• Work item
After locating the line that contains "Image resolution: width=1600" in the records below, write out exactly that line and each line after it through the one that contains "Open the Modifiers wrench properties tab", and nothing else.

• Supplied data
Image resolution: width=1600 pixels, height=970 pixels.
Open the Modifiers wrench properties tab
--
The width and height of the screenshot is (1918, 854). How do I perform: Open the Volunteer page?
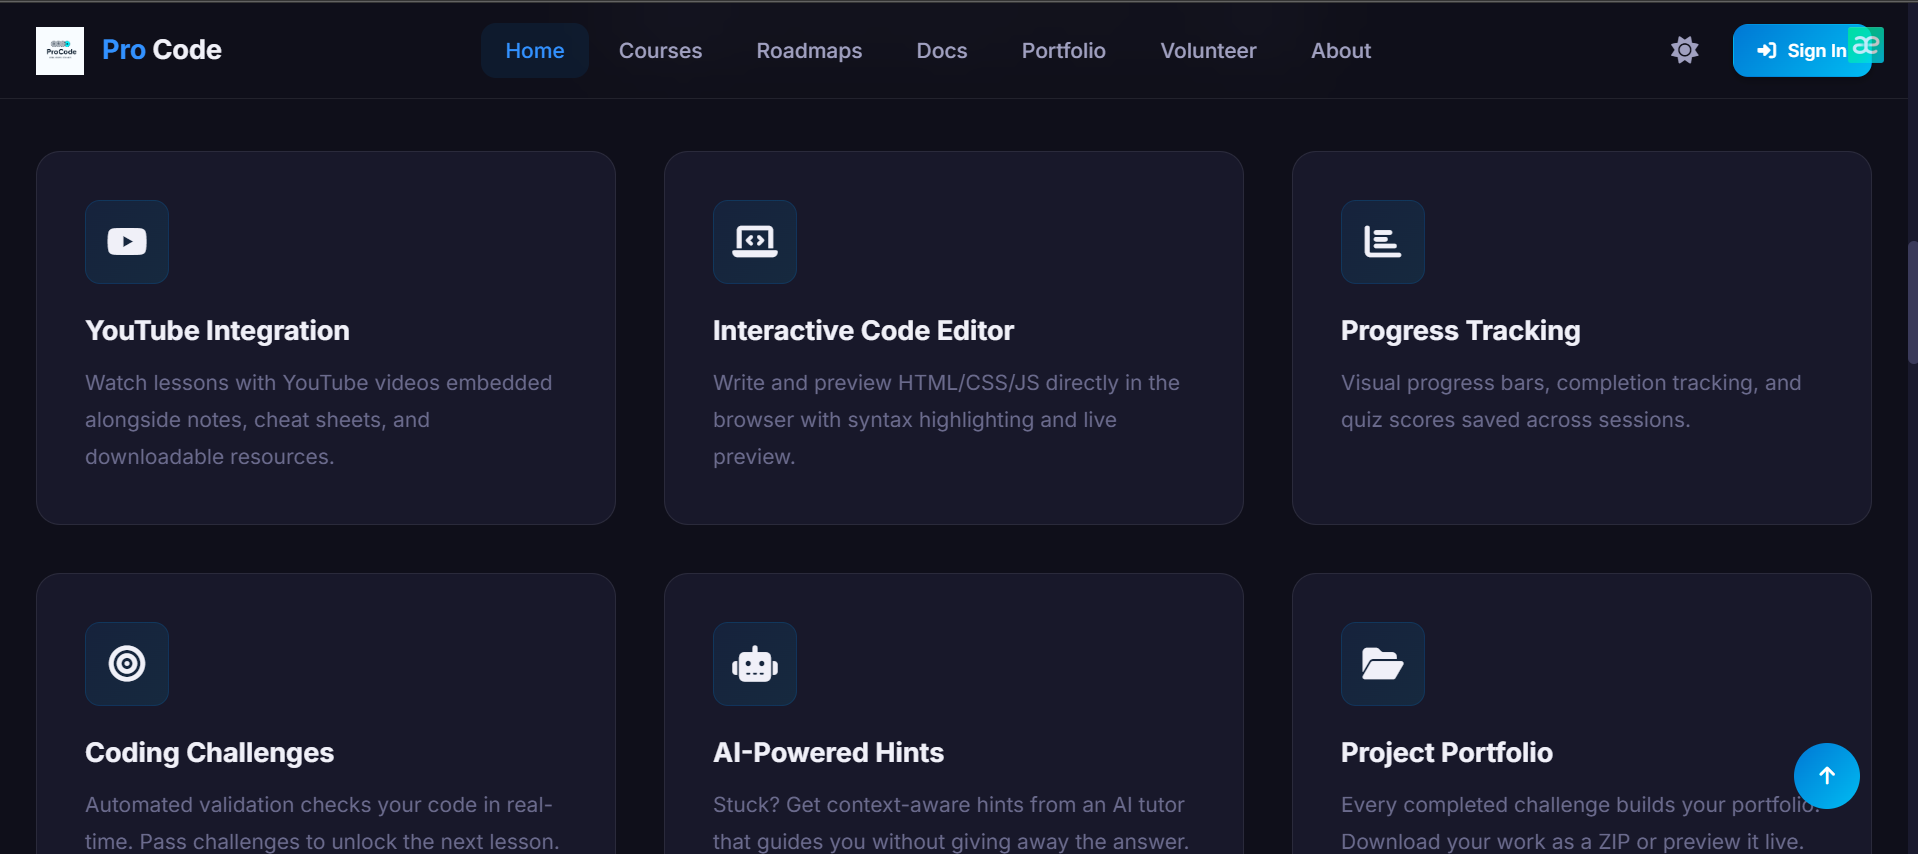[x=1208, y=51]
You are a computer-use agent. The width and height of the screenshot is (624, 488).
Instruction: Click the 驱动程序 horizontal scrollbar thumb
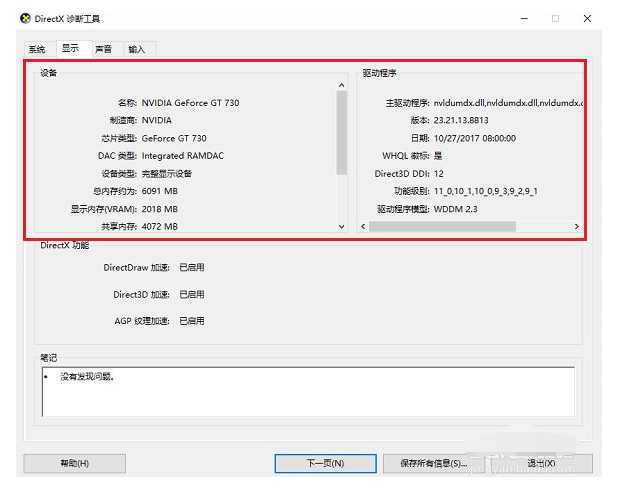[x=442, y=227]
==
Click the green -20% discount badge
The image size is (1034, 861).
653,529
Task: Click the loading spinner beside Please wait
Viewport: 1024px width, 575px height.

• Response box
Image resolution: width=1600 pixels, height=970 pixels.
Open the Modifiers wrench properties tab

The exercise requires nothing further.